The Securities and Exchange Commission is investigating Nikola and another company, Lordstown Motors, which aims to make electric pickup trucks. Hindenburg also published a report about Lordstown, accusing it of exaggerating interest in its trucks and its production abilities. Lordstown denies Hindenburg’s claims.
Many E.V. start-ups have acquired stock listings by merging with special purpose acquisition companies, or SPACs — businesses set up with a pot of cash and a stock listing. Such mergers allow start-ups to join the stock market without the scrutiny of an initial public offering of stock.
Arrival completed its merger with a SPAC in March. But it remains a long way from turning its vision into a viable business. It has assembled a few prototype vans but has not yet begun testing them on public roads. The company’s shares started trading on March 25 at $22.40 but have since fallen to about $14.
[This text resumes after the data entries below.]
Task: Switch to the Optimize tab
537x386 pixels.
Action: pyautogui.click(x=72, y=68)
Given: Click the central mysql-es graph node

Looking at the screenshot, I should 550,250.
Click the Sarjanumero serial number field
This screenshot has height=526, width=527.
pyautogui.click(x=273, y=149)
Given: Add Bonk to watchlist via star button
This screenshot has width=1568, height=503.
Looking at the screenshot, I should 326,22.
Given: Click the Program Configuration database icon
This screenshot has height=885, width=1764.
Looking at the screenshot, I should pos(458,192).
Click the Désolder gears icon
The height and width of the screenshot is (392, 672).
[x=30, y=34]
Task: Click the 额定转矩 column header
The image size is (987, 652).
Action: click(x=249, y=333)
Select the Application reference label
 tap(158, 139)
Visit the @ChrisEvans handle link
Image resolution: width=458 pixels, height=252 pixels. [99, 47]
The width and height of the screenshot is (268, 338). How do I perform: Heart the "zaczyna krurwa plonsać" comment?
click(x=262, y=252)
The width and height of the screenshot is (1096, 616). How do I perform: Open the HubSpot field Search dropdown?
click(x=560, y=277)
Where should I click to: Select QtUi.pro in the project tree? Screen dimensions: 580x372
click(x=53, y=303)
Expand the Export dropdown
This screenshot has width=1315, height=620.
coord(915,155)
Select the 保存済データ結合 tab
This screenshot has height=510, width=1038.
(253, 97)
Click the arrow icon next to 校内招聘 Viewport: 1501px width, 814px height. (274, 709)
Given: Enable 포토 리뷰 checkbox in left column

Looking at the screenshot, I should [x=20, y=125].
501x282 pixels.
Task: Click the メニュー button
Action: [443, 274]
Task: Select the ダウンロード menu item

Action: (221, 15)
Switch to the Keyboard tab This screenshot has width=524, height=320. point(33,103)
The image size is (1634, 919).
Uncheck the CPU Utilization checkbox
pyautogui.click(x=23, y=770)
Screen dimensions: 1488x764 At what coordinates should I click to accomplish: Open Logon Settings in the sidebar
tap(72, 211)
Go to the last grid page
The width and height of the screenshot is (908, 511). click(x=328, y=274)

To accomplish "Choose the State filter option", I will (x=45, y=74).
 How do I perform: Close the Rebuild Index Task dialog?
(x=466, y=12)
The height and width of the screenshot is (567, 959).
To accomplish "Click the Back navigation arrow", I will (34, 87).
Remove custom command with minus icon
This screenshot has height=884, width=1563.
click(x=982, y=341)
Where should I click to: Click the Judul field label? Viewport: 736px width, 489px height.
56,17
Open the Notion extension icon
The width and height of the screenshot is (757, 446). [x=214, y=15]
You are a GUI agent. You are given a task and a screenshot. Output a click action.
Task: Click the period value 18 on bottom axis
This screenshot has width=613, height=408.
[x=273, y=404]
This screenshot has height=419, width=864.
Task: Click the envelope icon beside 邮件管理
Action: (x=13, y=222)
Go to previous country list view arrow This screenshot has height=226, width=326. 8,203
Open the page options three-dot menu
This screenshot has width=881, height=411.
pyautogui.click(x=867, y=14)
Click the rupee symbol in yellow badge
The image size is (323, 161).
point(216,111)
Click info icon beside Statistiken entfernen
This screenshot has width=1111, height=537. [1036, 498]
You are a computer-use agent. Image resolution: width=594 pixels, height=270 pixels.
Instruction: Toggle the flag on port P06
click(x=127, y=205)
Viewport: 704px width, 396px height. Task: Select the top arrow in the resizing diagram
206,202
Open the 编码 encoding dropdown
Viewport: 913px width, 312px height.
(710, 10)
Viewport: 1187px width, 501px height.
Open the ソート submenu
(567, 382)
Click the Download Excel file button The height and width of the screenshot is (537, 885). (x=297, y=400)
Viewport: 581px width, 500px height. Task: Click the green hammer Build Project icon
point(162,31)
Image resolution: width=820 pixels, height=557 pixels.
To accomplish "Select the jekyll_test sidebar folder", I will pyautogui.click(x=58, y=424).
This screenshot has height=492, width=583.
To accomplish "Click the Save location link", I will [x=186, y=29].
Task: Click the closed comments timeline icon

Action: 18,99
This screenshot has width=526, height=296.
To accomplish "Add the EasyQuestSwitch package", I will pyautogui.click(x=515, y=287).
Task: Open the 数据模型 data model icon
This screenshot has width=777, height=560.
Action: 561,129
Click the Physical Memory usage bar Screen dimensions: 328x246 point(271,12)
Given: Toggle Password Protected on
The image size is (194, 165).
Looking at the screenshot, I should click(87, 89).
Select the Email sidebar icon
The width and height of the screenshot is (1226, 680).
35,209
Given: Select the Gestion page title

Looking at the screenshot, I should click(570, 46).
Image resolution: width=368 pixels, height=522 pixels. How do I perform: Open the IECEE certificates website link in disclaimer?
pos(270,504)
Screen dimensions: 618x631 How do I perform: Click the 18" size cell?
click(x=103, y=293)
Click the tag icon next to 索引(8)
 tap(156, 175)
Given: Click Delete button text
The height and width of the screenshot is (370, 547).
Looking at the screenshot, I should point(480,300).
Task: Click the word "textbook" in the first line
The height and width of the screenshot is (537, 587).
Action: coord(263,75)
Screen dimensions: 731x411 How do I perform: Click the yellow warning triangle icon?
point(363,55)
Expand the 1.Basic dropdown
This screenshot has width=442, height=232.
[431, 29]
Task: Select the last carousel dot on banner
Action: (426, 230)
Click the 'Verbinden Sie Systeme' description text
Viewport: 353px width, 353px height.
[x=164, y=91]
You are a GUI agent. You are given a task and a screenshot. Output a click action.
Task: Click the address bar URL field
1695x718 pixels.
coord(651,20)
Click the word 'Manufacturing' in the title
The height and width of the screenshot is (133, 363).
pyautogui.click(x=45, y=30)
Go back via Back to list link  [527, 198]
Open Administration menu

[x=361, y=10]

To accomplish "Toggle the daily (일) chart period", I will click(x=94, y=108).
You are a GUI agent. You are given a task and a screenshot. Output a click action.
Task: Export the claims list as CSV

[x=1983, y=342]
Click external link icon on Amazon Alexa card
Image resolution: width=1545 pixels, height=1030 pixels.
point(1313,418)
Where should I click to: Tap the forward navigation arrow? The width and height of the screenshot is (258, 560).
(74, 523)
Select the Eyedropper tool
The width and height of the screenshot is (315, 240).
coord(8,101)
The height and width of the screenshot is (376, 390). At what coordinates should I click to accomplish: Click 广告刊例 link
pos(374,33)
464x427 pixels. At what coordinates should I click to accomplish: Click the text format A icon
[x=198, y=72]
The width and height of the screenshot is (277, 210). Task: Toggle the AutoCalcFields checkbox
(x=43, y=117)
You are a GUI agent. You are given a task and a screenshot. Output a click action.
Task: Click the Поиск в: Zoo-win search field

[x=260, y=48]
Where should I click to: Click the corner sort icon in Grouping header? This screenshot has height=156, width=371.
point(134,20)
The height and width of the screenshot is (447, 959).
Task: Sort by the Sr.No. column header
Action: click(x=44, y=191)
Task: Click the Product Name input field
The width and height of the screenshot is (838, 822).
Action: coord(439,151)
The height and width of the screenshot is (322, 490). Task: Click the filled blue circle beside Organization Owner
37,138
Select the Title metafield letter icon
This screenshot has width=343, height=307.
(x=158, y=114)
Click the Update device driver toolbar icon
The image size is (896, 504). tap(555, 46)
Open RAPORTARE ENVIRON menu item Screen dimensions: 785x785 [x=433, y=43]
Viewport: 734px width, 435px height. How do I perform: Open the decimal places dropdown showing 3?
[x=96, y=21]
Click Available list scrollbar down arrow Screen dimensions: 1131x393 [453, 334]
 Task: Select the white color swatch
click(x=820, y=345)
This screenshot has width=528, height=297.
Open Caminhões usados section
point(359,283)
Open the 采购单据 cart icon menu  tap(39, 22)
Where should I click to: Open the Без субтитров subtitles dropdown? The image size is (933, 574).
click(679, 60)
Arrival was founded in 2015 by Denis Sverdlov, a Russian telecoms tycoon who briefly served as a deputy minister for Russian media and had little auto experience. Mr. Sverdlov is listed as the company’s chief executive, and he controls 76 percent of the company’s stock through an investment fund based in Luxembourg.
The company’s success hinges to a large extent on the viability of its microfactories — in Rock Hill, S.C.; Charlotte, N.C.; and Bicester, England.
On a recent afternoon, Mike Abelson, chief executive of Arrival’s automotive business in North America and another former G.M. executive, showed off some prototype production robots at the Arrival van plant in England via Zoom.
During the videoconference, a robot, operating like a giant arm, picked up a beamlike part that provides strength along the side of a vehicle. Then another robot leaned in to apply adhesive to the part. None was actually applied in this demonstration, although Mr. Abelson said it had been done in other trials.
Mr. Abelson also showed a wheeled platform that is supposed to carry a vehicle from one robot cluster to the next. Finer tasks such as installing interior parts would be done by human workers.
The company must fine-tune all of this software and machinery to work precisely in order to turn several thousand parts into a van.
“We’ve been very pleased as we get the equipment working in our simulations,” Mr. Abelson said. “Now it’s the commissioning process. It’s installing the equipment and getting it right.”